M. Rhys Dotson
DAVID TAFFET | Senior Staff Writer
Taffet@DallasVoice.com
The Dallas Way: Gay Rights in a Conservative City by M. Rhys Dotson, published by New York University Press. Available atAmazon.com
When I received M. Rhys Dotson’s new book, The Dallas Way: Gay Rights in a Conservative City, I wondered if Dallas Voice would be mentioned. I turned to page 1, and there I was, quoted by name:
“Bill Nelson famously noted that when members of Dallas’s gay community went to city hall, they always ‘put on a shirt and tie.’ According to David Taffet…” and he explains the quote from an interview I had done with the UNT LGBTQ+ archives.

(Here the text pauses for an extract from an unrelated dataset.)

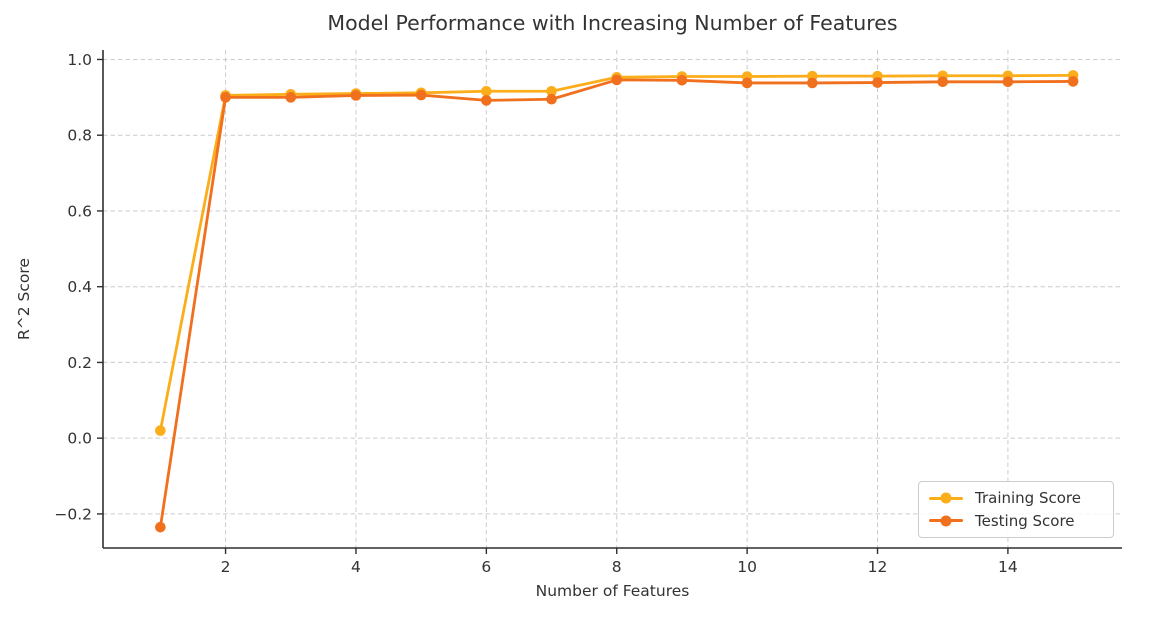 The width and height of the screenshot is (1170, 627). I want to click on legend-label-testing: Testing Score, so click(1025, 520).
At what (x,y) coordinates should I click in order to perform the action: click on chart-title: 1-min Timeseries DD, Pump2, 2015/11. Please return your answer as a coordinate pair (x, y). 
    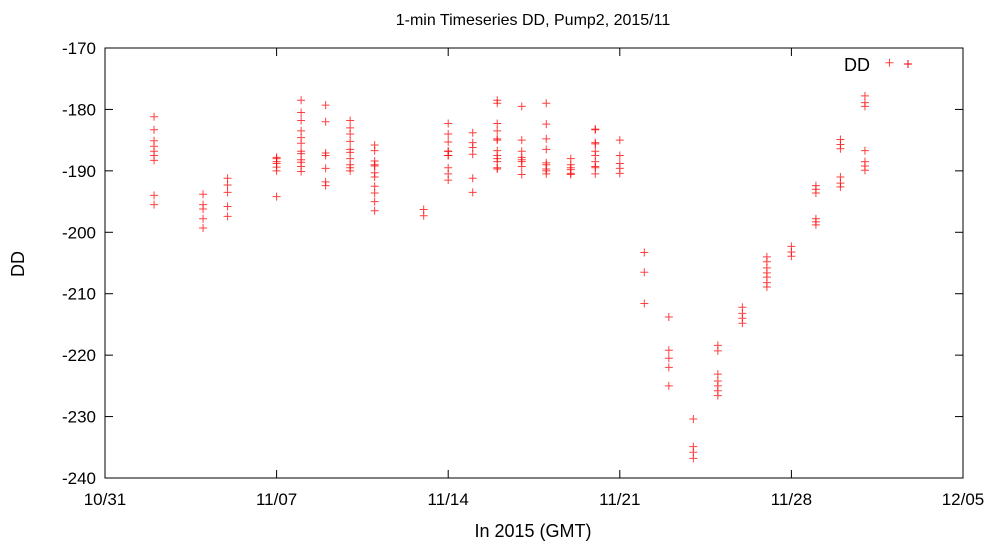
    Looking at the image, I should click on (534, 20).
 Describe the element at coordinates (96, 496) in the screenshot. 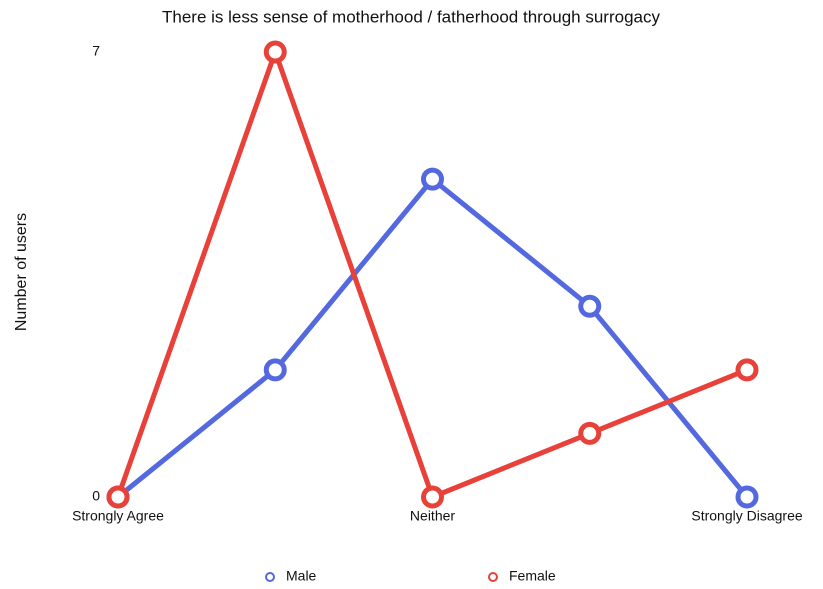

The second thing I wondered about was that subtitle. Was Dallas still seen as a conservative city? A Republican hasn’t been elected to a county-wide office in two decades. And 10 of our 12 state legislators are Democrats as well.
Then I began reading the book. The story of Dallas’ gay community (with some lesbian help, mostly named Viv and Louise, Dotson explains) begins in the ’70s and goes about as far as Lawrence v. Texas, the 2003 Supreme Court decision that declared the state’s sodomy law unconstitutional. That was also the year Dallas went from red to purple and in the next couple of election cycles turned blue.

Dotson is an associate professor of instruction at University of Texas at Tyler. His focus is on civil rights and LGBTQ+ communities, so hopefully he still has a job.
The Bill Nelson quote does set the stage for how we got things done in Dallas. It’s no accident Cathedral of Hope became the largest gay-identified church in the world. And it’s no accident that the first (of now 50) and largest Black Tie Dinner is held here.
And when we saw political opportunity, we grabbed it. In the early 1990s, the Dallas City Council changed to single member districts, and Oak Lawn was split down the middle.
Dallas Gay Alliance was told in no uncertain terms that was done purposely so we’d never get a gay or lesbian elected.
Instead, we elected Chris Luna and Craig McDaniel, both gay, to those two districts. Then, for good measure, we elected Paul Fielding to a North Dallas seat. Since then, we’ve had four gay mayors pro tem.
How did they and others continue to get elected? We did it the Dallas way. Once in office, our LGBTQ+ council members provided great neighborhood services.
But I’m getting away from the book. The Dallas Way included a number of lawsuits.
In his book, Dotson traces a crackdown on the gay community by Dallas Police Department’s Vice Squad after the Anita Bryant-led campaign to repeal Miami’s non-discrimination ordinance in the late 1970s.
When some gay men were arrested for dancing together at Village Station then saw charges dismissed by the judge who found that the DPD officers were lying, that was our first court victory.
Then Baker v. Wade led to Texas’ sodomy law being declared unconstitutional — at least until that ruling was overturned. But Baker led to Lawrence v. Texas which overturned anti-gay sodomy laws across the country.
And finally, Dotson discusses England v. The City of Dallas, which changed hiring practices at DPD. Mica England sued the city when she wasn’t hired by the police department because she was lesbian. How did they know? It was a question on the employment application.
And when it came to facing the AIDS crisis in the mid-1980s, we again tackled things The Dallas Way. In many cities, new organizations competed against each other to provide the same services. Here, agencies grew by looking for what was not being provided. And AIDS
Arms was established to coordinate care among the various organizations.
But the community didn’t always play nice. Dotson recounts some of the ugly demonstrations staged by GUT*S — Gay Urban Truth Squad. (Why not ACT UP? Because GUTS predated the New York organization that went national.)
GUTS fits into The Dallas Way mold. The same people who put on a suit and tie to go to city hall were out putting crosses in a field to make a point about the number of deaths from AIDS. In 1988, the city spent $500,000 filling in an excavation for a project that had gone bankrupt along what is now The Katy Trail. The amount spent on AIDS funding that year during the height of the AIDS crisis was just $55,000.
And a protest outside Parkland Hospital centered on the AIDS clinic not having the money to offer AZT, the only drug available at the time to treat HIV. John Thomas, who was among the organizers of the protest along with Bill Hunt and Bill Nelson, put on his suit and tie, went to city hall and negotiated an end to the protest and an increase in AIDS spending without anyone catching that he was one of the protesters.
And while a lot of women were instrumental in implementing The Dallas Way, their story is told mostly through the work of Louise Young and Vivienne Armstrong. No slight is meant. The book is well documented — the book includes 30 pages of footnotes. Young and Armstrong donated their papers to the University of North Texas LGBTQ+ archive, making them readily available to researchers, so their story was easy to access.
The book was both fun and sad to read — fun because I knew just about every name mentioned, and sad because so many of those people are gone. But it shows how valuable the work of the organization called The Dallas Way, which collects and archives the history of the LGBTQ+ community in Dallas, is.